──────── Data provided ────────

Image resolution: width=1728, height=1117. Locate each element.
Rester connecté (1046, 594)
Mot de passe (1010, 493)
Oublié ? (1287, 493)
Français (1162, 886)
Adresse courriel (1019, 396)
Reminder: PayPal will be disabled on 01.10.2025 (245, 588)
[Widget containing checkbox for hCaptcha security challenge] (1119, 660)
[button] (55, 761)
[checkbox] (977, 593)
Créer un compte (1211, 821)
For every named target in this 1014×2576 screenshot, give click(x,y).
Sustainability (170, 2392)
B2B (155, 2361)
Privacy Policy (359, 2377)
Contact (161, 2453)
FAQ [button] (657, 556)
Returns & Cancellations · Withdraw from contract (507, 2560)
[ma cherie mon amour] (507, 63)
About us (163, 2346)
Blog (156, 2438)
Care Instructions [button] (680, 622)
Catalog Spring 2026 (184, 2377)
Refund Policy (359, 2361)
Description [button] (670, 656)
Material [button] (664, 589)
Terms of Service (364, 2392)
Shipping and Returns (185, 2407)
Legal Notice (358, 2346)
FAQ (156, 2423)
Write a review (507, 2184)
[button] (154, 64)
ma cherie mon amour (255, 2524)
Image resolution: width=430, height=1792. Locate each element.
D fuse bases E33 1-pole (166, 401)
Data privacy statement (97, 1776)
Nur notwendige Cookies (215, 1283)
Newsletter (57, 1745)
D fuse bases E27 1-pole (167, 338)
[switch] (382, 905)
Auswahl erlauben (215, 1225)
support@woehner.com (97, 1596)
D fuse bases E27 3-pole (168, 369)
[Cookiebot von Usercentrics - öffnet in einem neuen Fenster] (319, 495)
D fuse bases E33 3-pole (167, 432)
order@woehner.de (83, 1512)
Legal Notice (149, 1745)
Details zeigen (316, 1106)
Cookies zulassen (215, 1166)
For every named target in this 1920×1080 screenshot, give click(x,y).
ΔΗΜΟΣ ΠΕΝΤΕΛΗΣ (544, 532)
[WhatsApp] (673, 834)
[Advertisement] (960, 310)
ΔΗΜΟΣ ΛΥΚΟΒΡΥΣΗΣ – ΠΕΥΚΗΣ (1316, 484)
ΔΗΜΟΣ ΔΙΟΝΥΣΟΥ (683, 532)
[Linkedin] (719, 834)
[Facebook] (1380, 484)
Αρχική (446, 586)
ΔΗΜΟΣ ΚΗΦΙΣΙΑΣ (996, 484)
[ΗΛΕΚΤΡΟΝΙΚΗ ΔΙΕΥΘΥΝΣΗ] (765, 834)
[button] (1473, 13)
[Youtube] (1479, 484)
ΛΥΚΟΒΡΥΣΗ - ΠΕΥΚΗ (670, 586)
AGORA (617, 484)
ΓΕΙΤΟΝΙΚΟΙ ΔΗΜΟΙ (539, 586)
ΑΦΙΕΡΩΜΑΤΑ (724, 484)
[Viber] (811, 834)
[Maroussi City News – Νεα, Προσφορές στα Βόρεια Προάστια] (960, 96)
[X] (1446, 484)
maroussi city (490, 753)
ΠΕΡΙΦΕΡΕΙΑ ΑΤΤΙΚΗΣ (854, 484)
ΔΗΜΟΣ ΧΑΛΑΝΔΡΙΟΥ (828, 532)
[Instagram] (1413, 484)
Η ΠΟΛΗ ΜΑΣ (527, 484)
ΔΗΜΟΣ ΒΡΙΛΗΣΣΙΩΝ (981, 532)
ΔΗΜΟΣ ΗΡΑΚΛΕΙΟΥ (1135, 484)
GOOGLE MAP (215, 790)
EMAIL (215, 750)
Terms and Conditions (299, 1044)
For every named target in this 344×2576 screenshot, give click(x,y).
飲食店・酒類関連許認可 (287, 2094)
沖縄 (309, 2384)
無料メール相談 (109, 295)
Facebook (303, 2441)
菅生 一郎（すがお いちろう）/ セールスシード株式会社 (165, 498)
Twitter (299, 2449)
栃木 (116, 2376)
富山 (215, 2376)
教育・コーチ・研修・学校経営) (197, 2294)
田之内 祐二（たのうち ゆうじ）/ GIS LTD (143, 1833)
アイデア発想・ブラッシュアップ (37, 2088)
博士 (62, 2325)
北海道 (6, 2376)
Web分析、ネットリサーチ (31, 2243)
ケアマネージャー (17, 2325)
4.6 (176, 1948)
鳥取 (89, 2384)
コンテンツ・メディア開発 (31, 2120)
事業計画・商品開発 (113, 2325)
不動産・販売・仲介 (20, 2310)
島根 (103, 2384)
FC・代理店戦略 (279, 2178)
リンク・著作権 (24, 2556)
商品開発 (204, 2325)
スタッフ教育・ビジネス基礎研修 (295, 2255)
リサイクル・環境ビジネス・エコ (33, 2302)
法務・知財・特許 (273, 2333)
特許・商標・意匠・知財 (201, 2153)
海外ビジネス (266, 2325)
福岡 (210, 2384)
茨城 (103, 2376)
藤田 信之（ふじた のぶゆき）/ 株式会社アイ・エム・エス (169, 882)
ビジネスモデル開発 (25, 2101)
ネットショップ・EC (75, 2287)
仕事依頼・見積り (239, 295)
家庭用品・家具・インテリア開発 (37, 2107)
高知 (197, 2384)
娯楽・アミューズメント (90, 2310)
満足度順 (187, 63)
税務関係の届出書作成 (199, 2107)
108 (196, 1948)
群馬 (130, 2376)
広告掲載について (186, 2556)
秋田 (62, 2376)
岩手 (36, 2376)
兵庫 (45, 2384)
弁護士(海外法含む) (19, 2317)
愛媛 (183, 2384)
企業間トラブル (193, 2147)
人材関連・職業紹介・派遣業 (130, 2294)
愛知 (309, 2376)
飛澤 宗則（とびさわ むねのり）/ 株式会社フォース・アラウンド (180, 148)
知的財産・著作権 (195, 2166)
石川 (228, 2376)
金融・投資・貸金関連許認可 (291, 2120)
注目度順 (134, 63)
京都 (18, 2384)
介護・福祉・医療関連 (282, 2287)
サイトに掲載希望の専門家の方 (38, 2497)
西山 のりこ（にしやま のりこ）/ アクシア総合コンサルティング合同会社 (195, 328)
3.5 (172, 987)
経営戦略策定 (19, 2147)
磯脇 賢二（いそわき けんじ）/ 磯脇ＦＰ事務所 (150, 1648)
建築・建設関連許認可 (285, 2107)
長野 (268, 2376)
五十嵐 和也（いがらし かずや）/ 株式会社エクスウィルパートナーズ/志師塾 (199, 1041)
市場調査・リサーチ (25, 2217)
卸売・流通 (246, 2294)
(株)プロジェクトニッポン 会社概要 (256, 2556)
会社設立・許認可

────────

• [Aim of the exercise]: Nothing in the material may change; reproduce it all.

• [Expected output]:
Image resolution: width=1728, height=1117. Locate each element.
Rester connecté (1046, 594)
Mot de passe (1010, 493)
Oublié ? (1287, 493)
Français (1162, 886)
Adresse courriel (1019, 396)
Reminder: PayPal will be disabled on 01.10.2025 (245, 588)
[Widget containing checkbox for hCaptcha security challenge] (1119, 660)
[button] (55, 761)
[checkbox] (977, 593)
Créer un compte (1211, 821)
For every named target in this 1014×2576 screenshot, give click(x,y).
Sustainability (170, 2392)
B2B (155, 2361)
Privacy Policy (359, 2377)
Contact (161, 2453)
FAQ [button] (657, 556)
Returns & Cancellations · Withdraw from contract (507, 2560)
[ma cherie mon amour] (507, 63)
About us (163, 2346)
Blog (156, 2438)
Care Instructions [button] (680, 622)
Catalog Spring 2026 (184, 2377)
Refund Policy (359, 2361)
Description [button] (670, 656)
Material [button] (664, 589)
Terms of Service (364, 2392)
Shipping and Returns (185, 2407)
Legal Notice (358, 2346)
FAQ (156, 2423)
Write a review (507, 2184)
[button] (154, 64)
ma cherie mon amour (255, 2524)
Image resolution: width=430, height=1792. Locate each element.
D fuse bases E33 1-pole (166, 401)
Data privacy statement (97, 1776)
Nur notwendige Cookies (215, 1283)
Newsletter (57, 1745)
D fuse bases E27 1-pole (167, 338)
[switch] (382, 905)
Auswahl erlauben (215, 1225)
support@woehner.com (97, 1596)
D fuse bases E27 3-pole (168, 369)
[Cookiebot von Usercentrics - öffnet in einem neuen Fenster] (319, 495)
D fuse bases E33 3-pole (167, 432)
order@woehner.de (83, 1512)
Legal Notice (149, 1745)
Details zeigen (316, 1106)
Cookies zulassen (215, 1166)
For every named target in this 1920×1080 screenshot, give click(x,y).
ΔΗΜΟΣ ΠΕΝΤΕΛΗΣ (544, 532)
[WhatsApp] (673, 834)
[Advertisement] (960, 310)
ΔΗΜΟΣ ΛΥΚΟΒΡΥΣΗΣ – ΠΕΥΚΗΣ (1316, 484)
ΔΗΜΟΣ ΔΙΟΝΥΣΟΥ (683, 532)
[Linkedin] (719, 834)
[Facebook] (1380, 484)
Αρχική (446, 586)
ΔΗΜΟΣ ΚΗΦΙΣΙΑΣ (996, 484)
[ΗΛΕΚΤΡΟΝΙΚΗ ΔΙΕΥΘΥΝΣΗ] (765, 834)
[button] (1473, 13)
[Youtube] (1479, 484)
ΛΥΚΟΒΡΥΣΗ - ΠΕΥΚΗ (670, 586)
AGORA (617, 484)
ΓΕΙΤΟΝΙΚΟΙ ΔΗΜΟΙ (539, 586)
ΑΦΙΕΡΩΜΑΤΑ (724, 484)
[Viber] (811, 834)
[Maroussi City News – Νεα, Προσφορές στα Βόρεια Προάστια] (960, 96)
[X] (1446, 484)
maroussi city (490, 753)
ΠΕΡΙΦΕΡΕΙΑ ΑΤΤΙΚΗΣ (854, 484)
ΔΗΜΟΣ ΧΑΛΑΝΔΡΙΟΥ (828, 532)
[Instagram] (1413, 484)
Η ΠΟΛΗ ΜΑΣ (527, 484)
ΔΗΜΟΣ ΒΡΙΛΗΣΣΙΩΝ (981, 532)
ΔΗΜΟΣ ΗΡΑΚΛΕΙΟΥ (1135, 484)
GOOGLE MAP (215, 790)
EMAIL (215, 750)
Terms and Conditions (299, 1044)
For every named target in this 344×2576 screenshot, give click(x,y).
飲食店・酒類関連許認可 (287, 2094)
沖縄 (309, 2384)
無料メール相談 (109, 295)
Facebook (303, 2441)
菅生 一郎（すがお いちろう）/ セールスシード株式会社 (165, 498)
Twitter (299, 2449)
栃木 (116, 2376)
富山 (215, 2376)
教育・コーチ・研修・学校経営) (197, 2294)
田之内 祐二（たのうち ゆうじ）/ GIS LTD (143, 1833)
アイデア発想・ブラッシュアップ (37, 2088)
博士 (62, 2325)
北海道 (6, 2376)
Web分析、ネットリサーチ (31, 2243)
ケアマネージャー (17, 2325)
4.6 (176, 1948)
鳥取 (89, 2384)
コンテンツ・メディア開発 (31, 2120)
事業計画・商品開発 (113, 2325)
不動産・販売・仲介 (20, 2310)
島根 (103, 2384)
FC・代理店戦略 (279, 2178)
リンク・著作権 (24, 2556)
商品開発 (204, 2325)
スタッフ教育・ビジネス基礎研修 (295, 2255)
リサイクル・環境ビジネス・エコ (33, 2302)
法務・知財・特許 (273, 2333)
特許・商標・意匠・知財 (201, 2153)
海外ビジネス (266, 2325)
福岡 (210, 2384)
茨城 (103, 2376)
藤田 信之（ふじた のぶゆき）/ 株式会社アイ・エム・エス (169, 882)
ビジネスモデル開発 (25, 2101)
ネットショップ・EC (75, 2287)
仕事依頼・見積り (239, 295)
家庭用品・家具・インテリア開発 (37, 2107)
高知 (197, 2384)
娯楽・アミューズメント (90, 2310)
満足度順 (187, 63)
税務関係の届出書作成 (199, 2107)
108 (196, 1948)
群馬 (130, 2376)
広告掲載について (186, 2556)
秋田 (62, 2376)
岩手 (36, 2376)
兵庫 (45, 2384)
弁護士(海外法含む) (19, 2317)
愛媛 (183, 2384)
企業間トラブル (193, 2147)
人材関連・職業紹介・派遣業 (130, 2294)
愛知 (309, 2376)
飛澤 宗則（とびさわ むねのり）/ 株式会社フォース・アラウンド (180, 148)
知的財産・著作権 (195, 2166)
石川 (228, 2376)
金融・投資・貸金関連許認可 (291, 2120)
注目度順 (134, 63)
京都 (18, 2384)
介護・福祉・医療関連 (282, 2287)
サイトに掲載希望の専門家の方 (38, 2497)
西山 のりこ（にしやま のりこ）/ アクシア総合コンサルティング合同会社 (195, 328)
3.5 (172, 987)
経営戦略策定 (19, 2147)
磯脇 賢二（いそわき けんじ）/ 磯脇ＦＰ事務所 (150, 1648)
建築・建設関連許認可 (285, 2107)
長野 (268, 2376)
五十嵐 和也（いがらし かずや）/ 株式会社エクスウィルパートナーズ/志師塾 (199, 1041)
市場調査・リサーチ (25, 2217)
卸売・流通 (246, 2294)
(株)プロジェクトニッポン 会社概要 (256, 2556)
会社設立・許認可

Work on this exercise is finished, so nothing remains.